Sunday, September 20, 2009

Why are My Eyes on the Front of My Head?


One of the problems with understanding evolution, and genetics in general, is that it is offer explained in the language of teleology. This appears to be an unconscious habit, but it confuses the learner and does not reflect the current state of knowledge.

A few days ago I spoke about a man who talks nonsense about human evolution, and who should have known better, since he is a man formed in the sciences, not some cultural studies/lit crit type.

Máximo Sandín has clearly decided to join the ranks of unreason because he thinks it will help him defend his beliefs with regard to great apes and animal conservation in general. Perhaps he also wants to get back at the international academy for not recognising him as a genius. And, as I said in the original post, he's just not as bright as he thinks he is.

He has no excuse. Plenty of people do have an excuse, however, because of the habit of saying that Homo erectus had a pronounced zygomatic arc because it had to chew hard foods, that a thick skull is to protect from blows, that a rabbit has big ears so that it can hear predators and zebras developed stripes to confuse lions. None of this is true, because no organ or characteristic or phenotype has a purpose beyond the use that an animal puts it to. They arrive by chance, by recombination or mutation, and they can be passed on down the generations. If they offer a significant survival advantage it is possible that, over a very long period of time, those with the new characteristic will outnumber those without, because they use it to live longer and reproduce more.

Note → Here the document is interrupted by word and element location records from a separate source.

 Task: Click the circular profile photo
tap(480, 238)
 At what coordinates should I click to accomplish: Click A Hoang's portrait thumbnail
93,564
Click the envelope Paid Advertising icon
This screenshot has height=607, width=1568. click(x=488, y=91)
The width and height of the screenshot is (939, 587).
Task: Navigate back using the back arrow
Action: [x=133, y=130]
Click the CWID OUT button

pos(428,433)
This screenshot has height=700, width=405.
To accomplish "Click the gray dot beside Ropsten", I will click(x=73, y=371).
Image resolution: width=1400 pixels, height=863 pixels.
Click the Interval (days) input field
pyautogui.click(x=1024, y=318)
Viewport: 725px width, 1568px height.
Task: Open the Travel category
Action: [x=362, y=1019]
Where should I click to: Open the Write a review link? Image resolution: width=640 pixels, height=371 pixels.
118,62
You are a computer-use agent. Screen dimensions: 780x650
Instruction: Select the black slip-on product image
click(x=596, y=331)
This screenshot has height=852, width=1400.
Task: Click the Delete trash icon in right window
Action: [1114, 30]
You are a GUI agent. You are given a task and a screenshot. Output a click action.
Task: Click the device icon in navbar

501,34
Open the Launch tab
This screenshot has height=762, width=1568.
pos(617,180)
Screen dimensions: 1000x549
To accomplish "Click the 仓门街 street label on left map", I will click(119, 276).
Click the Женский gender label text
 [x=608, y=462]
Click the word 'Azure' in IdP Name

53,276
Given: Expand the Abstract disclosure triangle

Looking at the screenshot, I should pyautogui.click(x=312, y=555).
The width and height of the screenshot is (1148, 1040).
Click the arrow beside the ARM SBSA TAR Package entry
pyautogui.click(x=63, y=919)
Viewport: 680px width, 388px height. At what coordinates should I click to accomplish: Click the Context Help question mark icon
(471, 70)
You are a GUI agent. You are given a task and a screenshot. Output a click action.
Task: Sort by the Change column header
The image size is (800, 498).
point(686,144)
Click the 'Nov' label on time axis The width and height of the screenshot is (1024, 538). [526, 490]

These changes come about by chance. They were not planned, conceived, created in response to some purpose. These characteristics do not develop because they are needed, but because those who have them happened to survive, while the rest got eaten. A group of Miocene equids did not sit around a table and say, 'Hey, let's paint ourselves black and white. That'll get the lions going.' It just happened, and they find it useful.

I'm not saying anything new or revolutionary here, just pointing out one source of misunderstanding. After all, if there is a purpose, there must be someone or something that can both conceive the purpose and bring about the means of achieving it.

5 comments:

JonnyN said...

Huh, "if there is a purpose, there must be someone or something that can both conceive the purpose and bring about the means of achieving it".......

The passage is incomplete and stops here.